Between a handful of those languages, like English and Spanish, translations are sometimes flawless. Yet even in these languages, the translator sometimes fails on idioms, place names, legal and technical terms, and various other nuances.

Between many other languages, the service can assist you to get the gist of a text, but often accommodates serious errors. The most important annual evaluation of machine translation systems—which now includes translations done by LLMs that rival those of purpose-built translation systems—bluntly concluded in 2024 that “MT isn’t solved yet.”

Machine translation is widely used regardless of these shortcomings: Way back to 2021, the Google Translate app reached one billion installs. Yet users still appear to grasp that they need to use such services cautiously. A 2022 survey of 1,200 people found that they mostly used machine translation in low-stakes settings, like understanding online content outside of labor or study. Only about 2 percent of respondents’ translations involved higher stakes settings, including interacting with healthcare employees or police.

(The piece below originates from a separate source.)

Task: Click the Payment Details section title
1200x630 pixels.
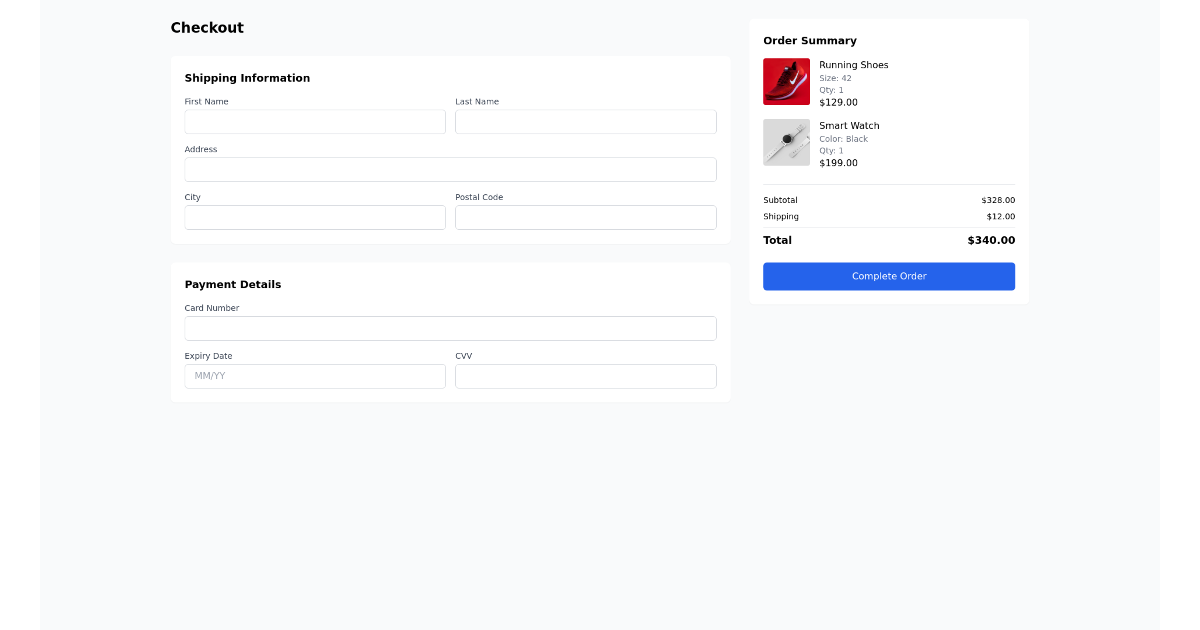Action: point(232,284)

Sure enough, there are high risks related to using machine translations in these settings. Studies have shown that machine-translation errors in healthcare can potentially cause serious harm, and there are reports that it has harmed credible asylum cases. It doesn’t help that users are inclined to trust machine translations which are easy to grasp, even after they are misleading.

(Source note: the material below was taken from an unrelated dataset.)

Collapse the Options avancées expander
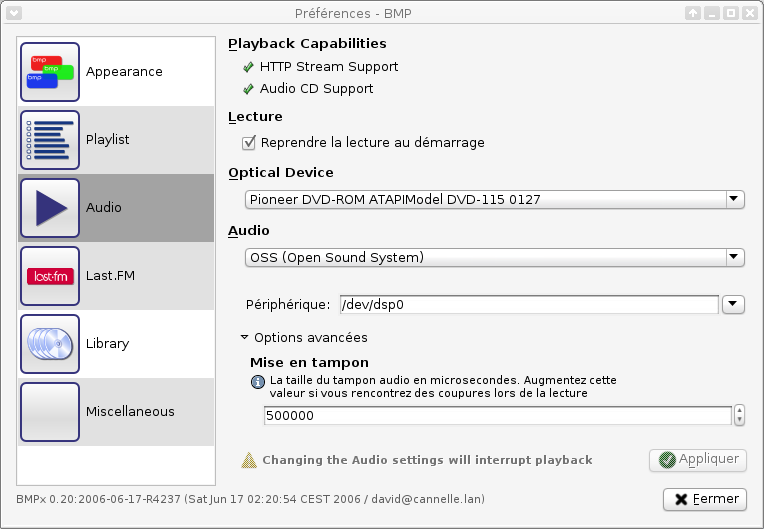The height and width of the screenshot is (529, 764). click(x=244, y=338)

Knowing the risks, the interpretation industry overwhelmingly relies on human translators in high-stakes settings like international law and commerce. Yet these employees’ marketability has been diminished by the incontrovertible fact that the machines can now do much of their work, leaving them to focus more on assuring quality.

Many human translators are freelancers in a marketplace mediated by platforms with machine-translation capabilities. It’s frustrating to be reduced to wrangling inaccurate output, not to say the precarity and loneliness endemic to platform work. Translators also must contend with the actual or perceived threat that their machine rivals will eventually replace them—researchers check with this as automation anxiety.

Lessons for LLMs

The recent unveiling of the Chinese AI model Deepseek, which appears to be near the capabilities of market leader OpenAI’s latest GPT models but at a fraction of the value, signals that very sophisticated LLMs are on a path to being commoditized. They will probably be deployed by organizations of all sizes at low costs—just as machine translation is today.

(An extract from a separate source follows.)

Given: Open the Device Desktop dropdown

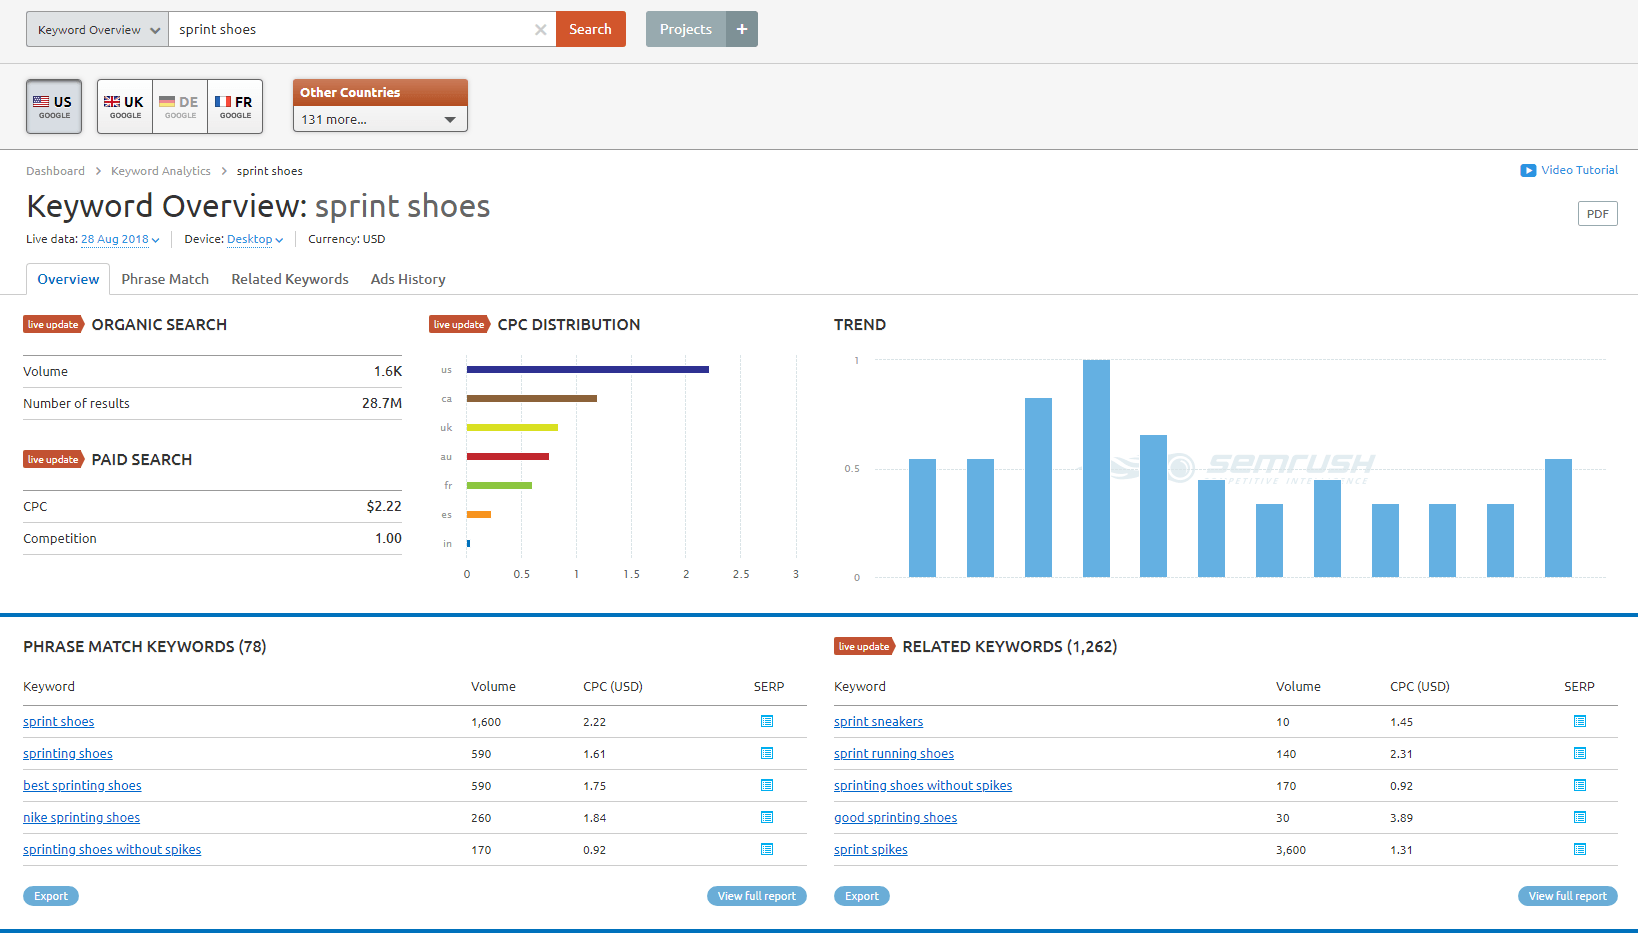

After all, today’s LLMs go far beyond machine translation, performing a much wider range of tasks. Their fundamental limitation is data, having exhausted most of what is obtainable on the web already. For all its scale, their training data is prone to underrepresent most tasks, just because it underrepresents most languages for machine translation.

Indeed the issue is worse with generative AI. Unlike with languages, it’s difficult to know which tasks are well represented in an LLM. There’ll undoubtedly be efforts to enhance training data that make LLMs higher at some underrepresented tasks. However the scope of the challenge dwarfs that of machine translation.

Tech optimists may pin their hopes on machines with the ability to keep increasing the scale of the training data by making their very own synthetic versions, or of learning from human feedback through chatbot interactions. These avenues have already been explored in machine translation, with limited success.

So the foreseeable future for LLMs is one through which they’re excellent at a number of tasks, mediocre in others, and unreliable elsewhere. We are going to use them where the risks are low, while they could harm unsuspecting users in high-risk settings—as has already happened to laywers who trusted ChatGPT output containing citations to non-existent case law.

These LLMs will aid human employees in industries with a culture of quality assurance, like computer programming, while making the experience of those employees worse. Plus we can have to cope with recent problems akin to their threat to human artistic works and to the environment. The urgent query: is that this really the longer term we wish to construct?